— Бери сестру и бегом в шахту, — отрывисто и деловито сказал отец.
Мать протянула мне руку Анджелины, и я взяла ее, пытаясь дрожащей ногой попасть в расшнурованные ботинки.
— А вы? Вы с нами не идете?
Опустившись на колени, отец принялся завязывать мне шнурки, а мать гладила волосы сестры. Она поцеловала нас, едва сдерживая слезы.
— Нет. Мы останемся здесь на случай, если придут войска.

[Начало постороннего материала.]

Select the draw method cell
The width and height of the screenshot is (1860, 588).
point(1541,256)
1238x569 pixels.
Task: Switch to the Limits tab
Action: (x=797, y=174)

Если мы с матерью будем здесь, они могут решить, что нас только двое и мы живем одни. — Завязав мне ботинки, он встал и наткнулся на мой встревоженный взгляд. — Тогда, надеюсь, они не станут искать тебя и твою сестру.
Его слова ничего не прояснили — все это вообще не имело никакого смысла. С чего вдруг войска заинтересуются нами, с родителями или без? Зачем им искать двух девочек, двух детей, исчезнувших в ночи?
Я покачала головой, собираясь возразить ему, сказать, что без них я никуда не пойду, но не смогла выговорить ни слова.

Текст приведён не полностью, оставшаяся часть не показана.